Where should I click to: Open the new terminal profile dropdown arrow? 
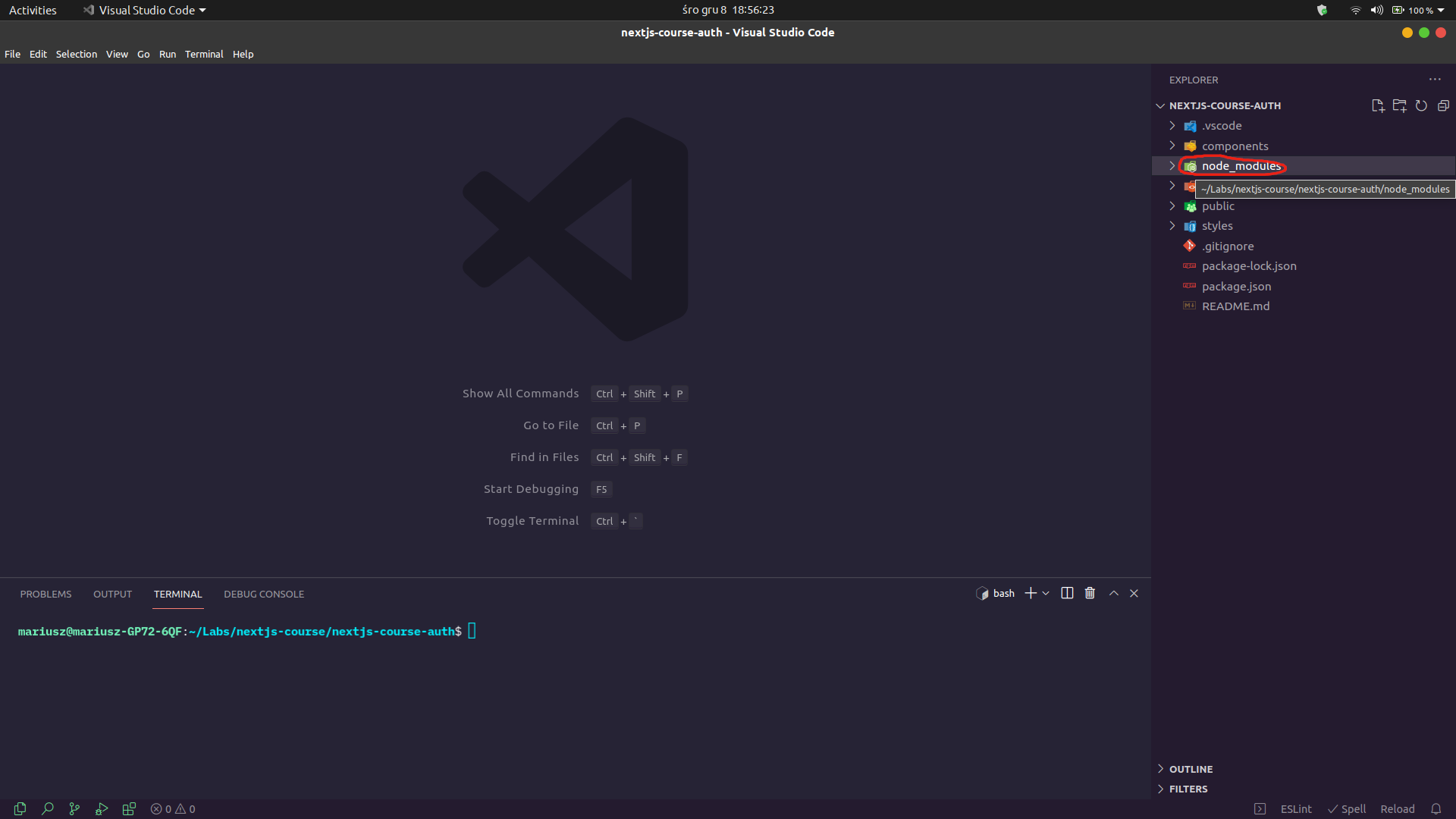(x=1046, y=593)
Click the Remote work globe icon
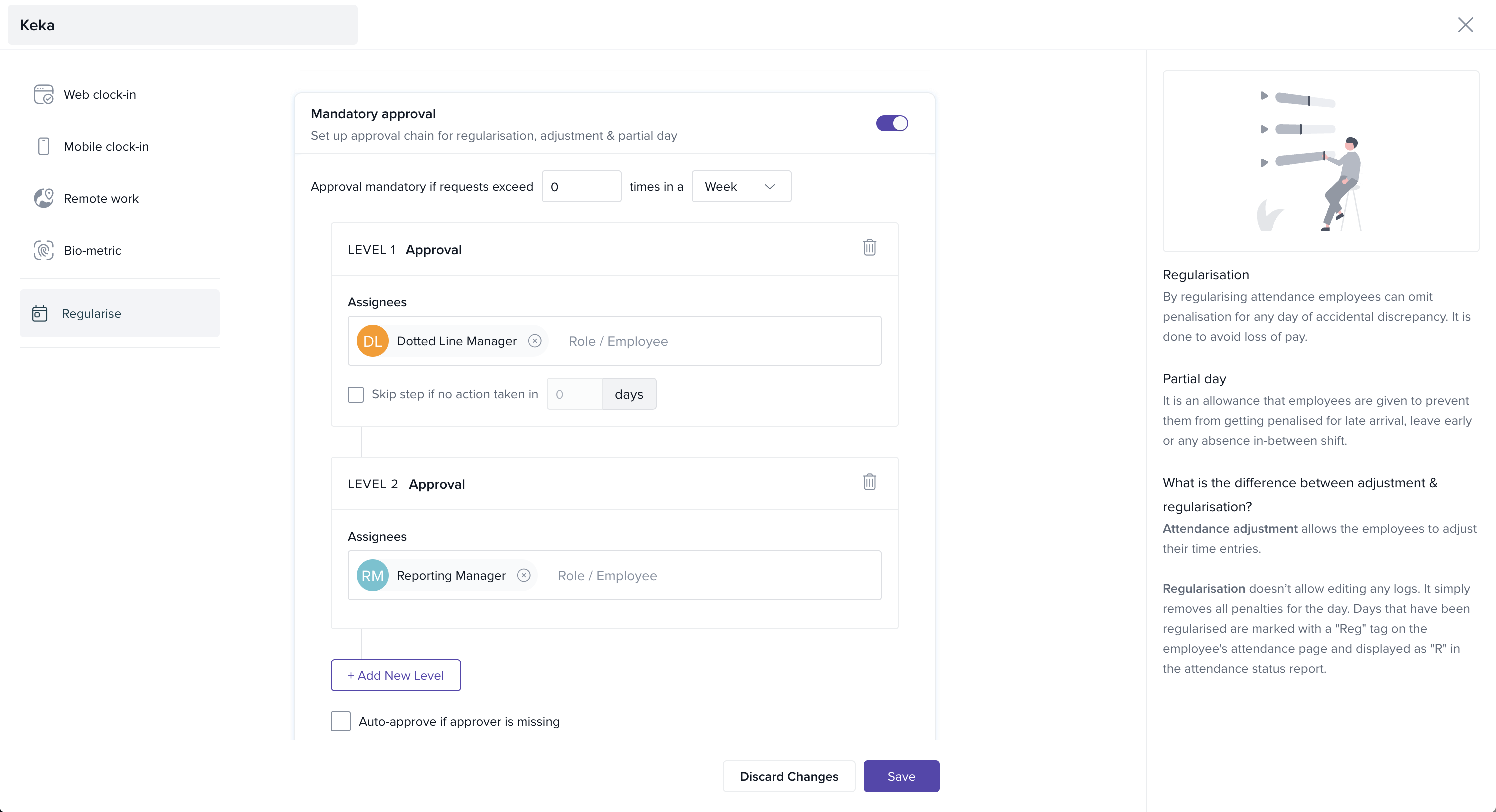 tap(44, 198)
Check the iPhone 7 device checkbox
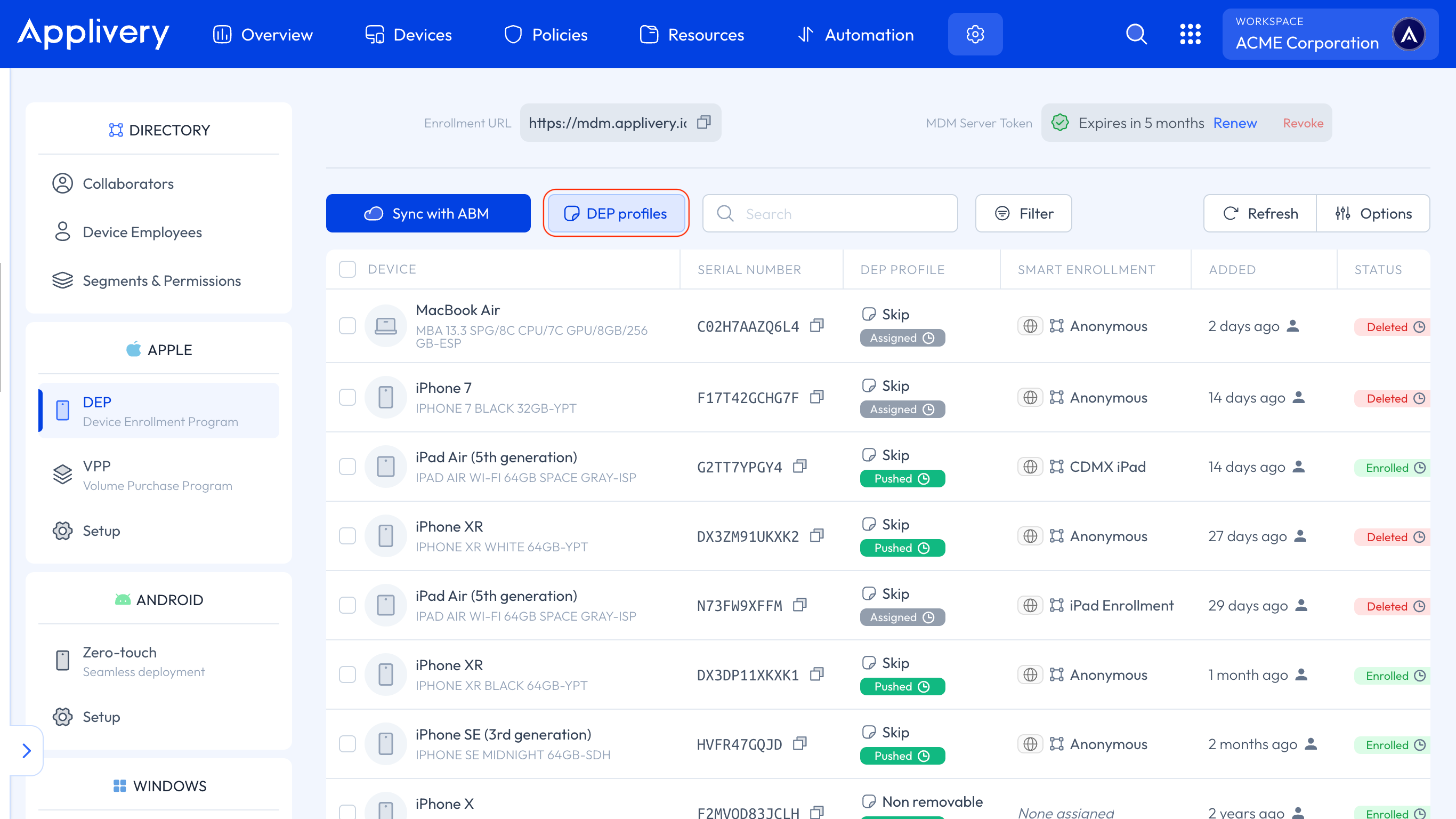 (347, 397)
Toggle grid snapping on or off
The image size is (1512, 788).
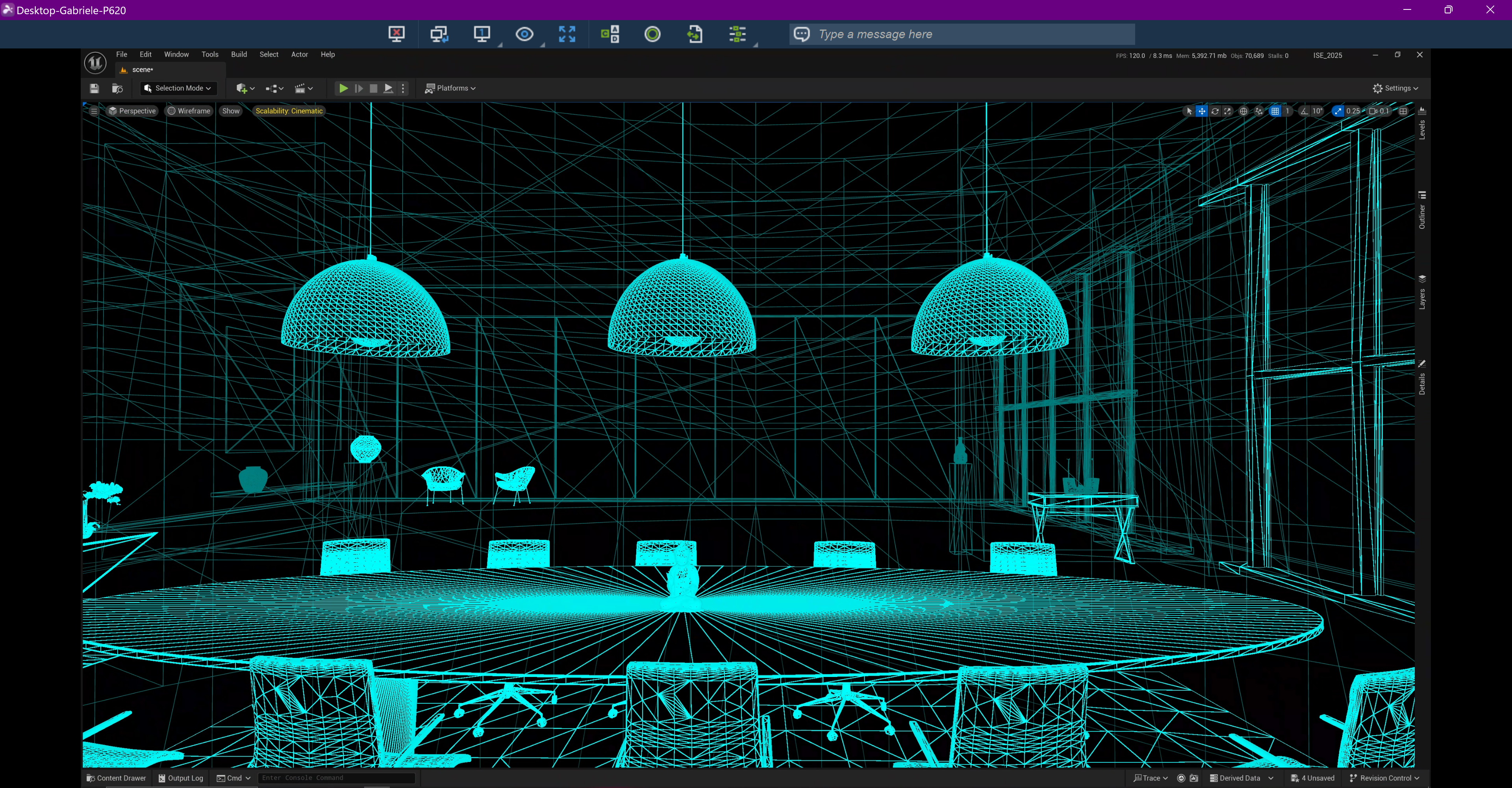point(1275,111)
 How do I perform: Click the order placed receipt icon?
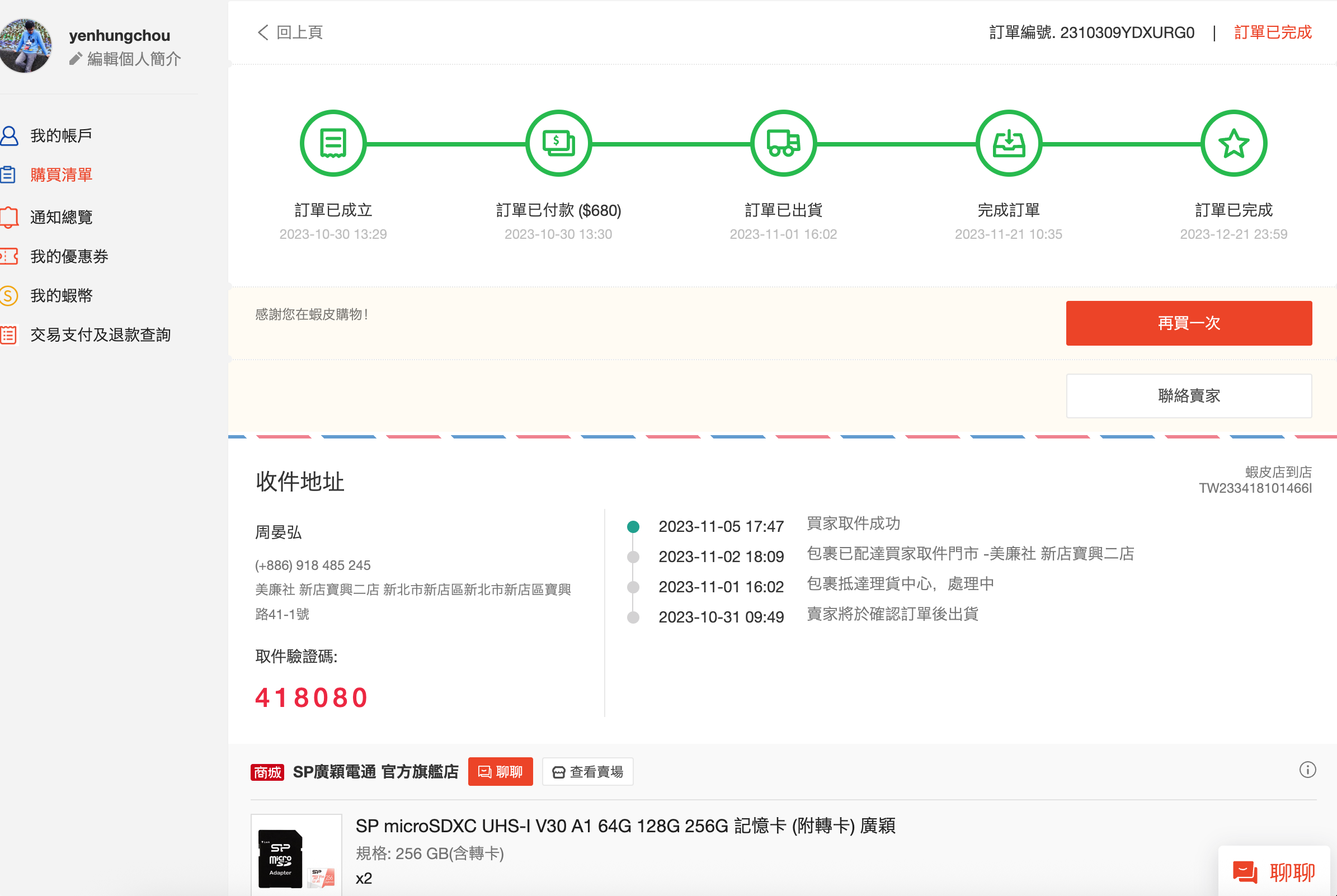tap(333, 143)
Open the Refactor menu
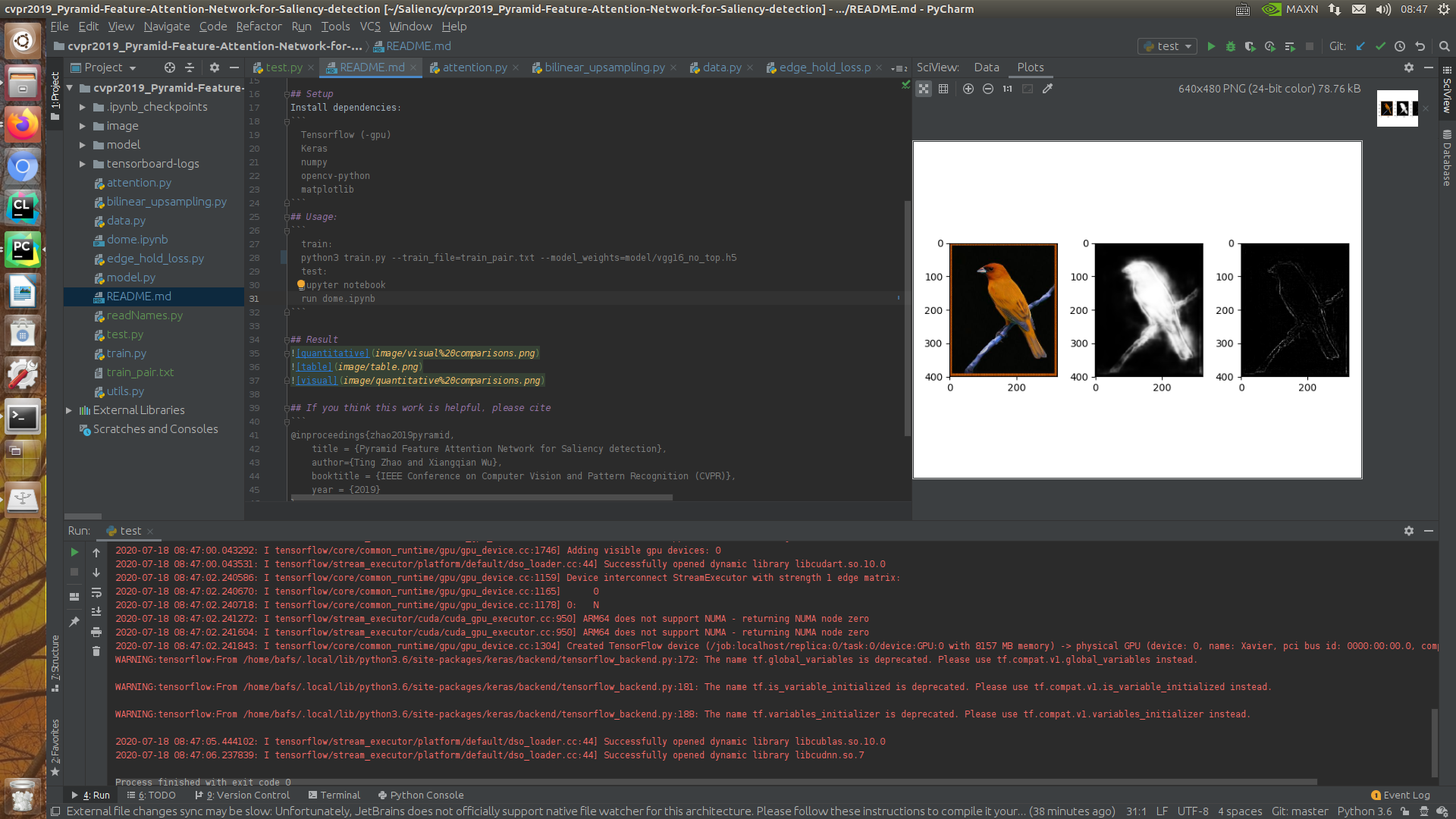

Problem statement: Only the lines from the one containing "Toggle grid snapping on or off" through the end of the records should be copied, exactly and with both ends included; the pictures should not.

Exercise output:
Toggle grid snapping on or off
The image size is (1512, 788).
point(1275,111)
 How do I perform: Click the order placed receipt icon?
tap(333, 143)
Open the Refactor menu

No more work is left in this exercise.